(Objective):
Put each line of the material into a numbered list, omitting any blank lines.

+++ Extracted information +++

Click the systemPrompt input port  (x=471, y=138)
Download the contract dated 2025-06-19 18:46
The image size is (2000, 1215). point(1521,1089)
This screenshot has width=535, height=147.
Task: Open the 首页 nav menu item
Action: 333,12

+++

(Exercise response):
1. Click the systemPrompt input port  (x=471, y=138)
2. Download the contract dated 2025-06-19 18:46
3. The image size is (2000, 1215). point(1521,1089)
4. This screenshot has width=535, height=147.
5. Task: Open the 首页 nav menu item
6. Action: 333,12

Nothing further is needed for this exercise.